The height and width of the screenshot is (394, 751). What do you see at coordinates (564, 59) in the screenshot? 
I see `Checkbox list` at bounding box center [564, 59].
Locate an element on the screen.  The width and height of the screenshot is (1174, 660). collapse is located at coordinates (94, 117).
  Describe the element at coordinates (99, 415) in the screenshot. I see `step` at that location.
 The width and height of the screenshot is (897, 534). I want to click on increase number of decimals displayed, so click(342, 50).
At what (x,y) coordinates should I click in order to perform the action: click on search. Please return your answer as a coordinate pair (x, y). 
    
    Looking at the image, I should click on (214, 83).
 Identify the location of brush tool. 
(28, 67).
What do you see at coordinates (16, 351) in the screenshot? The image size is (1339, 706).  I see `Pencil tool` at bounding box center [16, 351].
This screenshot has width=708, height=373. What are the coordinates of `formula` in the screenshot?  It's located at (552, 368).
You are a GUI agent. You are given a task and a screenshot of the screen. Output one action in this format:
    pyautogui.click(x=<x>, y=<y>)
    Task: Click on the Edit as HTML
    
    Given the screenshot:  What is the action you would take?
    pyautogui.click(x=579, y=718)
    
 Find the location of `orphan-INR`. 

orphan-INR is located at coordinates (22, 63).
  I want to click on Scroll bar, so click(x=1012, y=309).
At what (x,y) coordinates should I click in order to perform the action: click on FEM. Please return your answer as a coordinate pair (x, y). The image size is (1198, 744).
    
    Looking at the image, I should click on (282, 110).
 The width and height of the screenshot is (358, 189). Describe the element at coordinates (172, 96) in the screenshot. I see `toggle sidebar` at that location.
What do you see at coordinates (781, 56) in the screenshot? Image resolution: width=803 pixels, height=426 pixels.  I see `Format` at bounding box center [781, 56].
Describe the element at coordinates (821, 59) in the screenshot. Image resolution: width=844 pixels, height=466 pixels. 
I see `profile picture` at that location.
============================================================
#### PROBLEM DETAILS
Lay out as a Markdown table with the columns No and Text the lines above, beginning at the line that contains "Identify the location of brush tool." and stopping after the line that contains "This screenshot has". Give each nonblank line its own number, in order.

#### CORRECT RESPONSE
| No | Text |
|---|---|
| 1 |  Identify the location of brush tool.  |
| 2 | (28, 67). |
| 3 | What do you see at coordinates (16, 351) in the screenshot? The image size is (1339, 706).  I see `Pencil tool` at bounding box center [16, 351]. |
| 4 | This screenshot has width=708, height=373. What are the coordinates of `formula` in the screenshot?  It's located at (552, 368). |